Problem statement: Copy out all the records, word for word.

---------- Information provided ----------

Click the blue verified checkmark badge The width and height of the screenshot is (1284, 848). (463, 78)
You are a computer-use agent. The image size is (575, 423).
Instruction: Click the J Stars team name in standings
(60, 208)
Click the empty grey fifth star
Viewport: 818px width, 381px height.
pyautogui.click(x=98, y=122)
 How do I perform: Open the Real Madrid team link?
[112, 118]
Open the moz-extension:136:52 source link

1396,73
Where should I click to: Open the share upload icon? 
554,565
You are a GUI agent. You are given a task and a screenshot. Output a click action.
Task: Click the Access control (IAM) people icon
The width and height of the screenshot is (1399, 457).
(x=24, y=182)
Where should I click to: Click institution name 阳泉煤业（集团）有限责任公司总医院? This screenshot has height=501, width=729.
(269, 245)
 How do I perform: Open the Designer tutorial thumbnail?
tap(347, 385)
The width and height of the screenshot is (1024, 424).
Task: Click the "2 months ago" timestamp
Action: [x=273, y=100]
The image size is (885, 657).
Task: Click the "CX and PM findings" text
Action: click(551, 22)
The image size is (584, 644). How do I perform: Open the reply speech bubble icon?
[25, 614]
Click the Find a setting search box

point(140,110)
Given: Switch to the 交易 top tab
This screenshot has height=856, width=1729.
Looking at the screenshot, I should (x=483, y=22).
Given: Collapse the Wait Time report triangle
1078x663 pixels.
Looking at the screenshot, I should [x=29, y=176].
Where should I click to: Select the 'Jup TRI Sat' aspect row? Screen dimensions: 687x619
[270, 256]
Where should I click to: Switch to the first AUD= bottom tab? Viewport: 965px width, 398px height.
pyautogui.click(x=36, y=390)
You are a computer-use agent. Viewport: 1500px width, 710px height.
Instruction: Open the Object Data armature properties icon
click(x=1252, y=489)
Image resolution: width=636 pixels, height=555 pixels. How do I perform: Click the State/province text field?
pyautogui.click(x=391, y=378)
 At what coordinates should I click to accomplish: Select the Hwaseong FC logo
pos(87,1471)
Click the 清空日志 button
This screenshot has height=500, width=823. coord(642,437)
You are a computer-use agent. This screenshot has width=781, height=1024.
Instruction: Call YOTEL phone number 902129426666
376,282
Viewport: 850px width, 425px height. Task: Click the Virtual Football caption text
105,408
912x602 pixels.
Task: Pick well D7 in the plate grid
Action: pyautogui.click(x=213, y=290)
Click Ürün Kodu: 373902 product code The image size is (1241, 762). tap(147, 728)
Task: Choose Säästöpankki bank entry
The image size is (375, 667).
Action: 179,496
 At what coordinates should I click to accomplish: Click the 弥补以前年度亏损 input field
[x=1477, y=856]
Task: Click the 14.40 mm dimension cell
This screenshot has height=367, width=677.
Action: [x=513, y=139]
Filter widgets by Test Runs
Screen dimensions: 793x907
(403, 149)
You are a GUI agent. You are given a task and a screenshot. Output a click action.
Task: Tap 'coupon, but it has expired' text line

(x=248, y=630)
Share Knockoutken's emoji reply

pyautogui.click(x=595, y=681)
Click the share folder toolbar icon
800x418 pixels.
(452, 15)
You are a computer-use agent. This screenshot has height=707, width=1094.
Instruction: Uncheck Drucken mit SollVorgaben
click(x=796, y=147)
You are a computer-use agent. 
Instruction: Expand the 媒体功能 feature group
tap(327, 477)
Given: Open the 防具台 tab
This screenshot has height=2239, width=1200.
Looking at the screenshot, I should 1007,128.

----------

Response for this exercise:
Click the blue verified checkmark badge The width and height of the screenshot is (1284, 848). (463, 78)
You are a computer-use agent. The image size is (575, 423).
Instruction: Click the J Stars team name in standings
(60, 208)
Click the empty grey fifth star
Viewport: 818px width, 381px height.
pyautogui.click(x=98, y=122)
 How do I perform: Open the Real Madrid team link?
[112, 118]
Open the moz-extension:136:52 source link

1396,73
Where should I click to: Open the share upload icon? 
554,565
You are a GUI agent. You are given a task and a screenshot. Output a click action.
Task: Click the Access control (IAM) people icon
The width and height of the screenshot is (1399, 457).
(x=24, y=182)
Where should I click to: Click institution name 阳泉煤业（集团）有限责任公司总医院? This screenshot has height=501, width=729.
(269, 245)
 How do I perform: Open the Designer tutorial thumbnail?
tap(347, 385)
The width and height of the screenshot is (1024, 424).
Task: Click the "2 months ago" timestamp
Action: [x=273, y=100]
The image size is (885, 657).
Task: Click the "CX and PM findings" text
Action: click(551, 22)
The image size is (584, 644). How do I perform: Open the reply speech bubble icon?
[25, 614]
Click the Find a setting search box

point(140,110)
Given: Switch to the 交易 top tab
This screenshot has height=856, width=1729.
Looking at the screenshot, I should (x=483, y=22).
Given: Collapse the Wait Time report triangle
1078x663 pixels.
Looking at the screenshot, I should [x=29, y=176].
Where should I click to: Select the 'Jup TRI Sat' aspect row? Screen dimensions: 687x619
[270, 256]
Where should I click to: Switch to the first AUD= bottom tab? Viewport: 965px width, 398px height.
pyautogui.click(x=36, y=390)
You are a computer-use agent. Viewport: 1500px width, 710px height.
Instruction: Open the Object Data armature properties icon
click(x=1252, y=489)
Image resolution: width=636 pixels, height=555 pixels. How do I perform: Click the State/province text field?
pyautogui.click(x=391, y=378)
 At what coordinates should I click to accomplish: Select the Hwaseong FC logo
pos(87,1471)
Click the 清空日志 button
This screenshot has height=500, width=823. coord(642,437)
You are a computer-use agent. This screenshot has width=781, height=1024.
Instruction: Call YOTEL phone number 902129426666
376,282
Viewport: 850px width, 425px height. Task: Click the Virtual Football caption text
105,408
912x602 pixels.
Task: Pick well D7 in the plate grid
Action: pyautogui.click(x=213, y=290)
Click Ürün Kodu: 373902 product code The image size is (1241, 762). tap(147, 728)
Task: Choose Säästöpankki bank entry
The image size is (375, 667).
Action: 179,496
 At what coordinates should I click to accomplish: Click the 弥补以前年度亏损 input field
[x=1477, y=856]
Task: Click the 14.40 mm dimension cell
This screenshot has height=367, width=677.
Action: [x=513, y=139]
Filter widgets by Test Runs
Screen dimensions: 793x907
(403, 149)
You are a GUI agent. You are given a task and a screenshot. Output a click action.
Task: Tap 'coupon, but it has expired' text line

(x=248, y=630)
Share Knockoutken's emoji reply

pyautogui.click(x=595, y=681)
Click the share folder toolbar icon
800x418 pixels.
(452, 15)
You are a computer-use agent. This screenshot has height=707, width=1094.
Instruction: Uncheck Drucken mit SollVorgaben
click(x=796, y=147)
You are a computer-use agent. 
Instruction: Expand the 媒体功能 feature group
tap(327, 477)
Given: Open the 防具台 tab
This screenshot has height=2239, width=1200.
Looking at the screenshot, I should 1007,128.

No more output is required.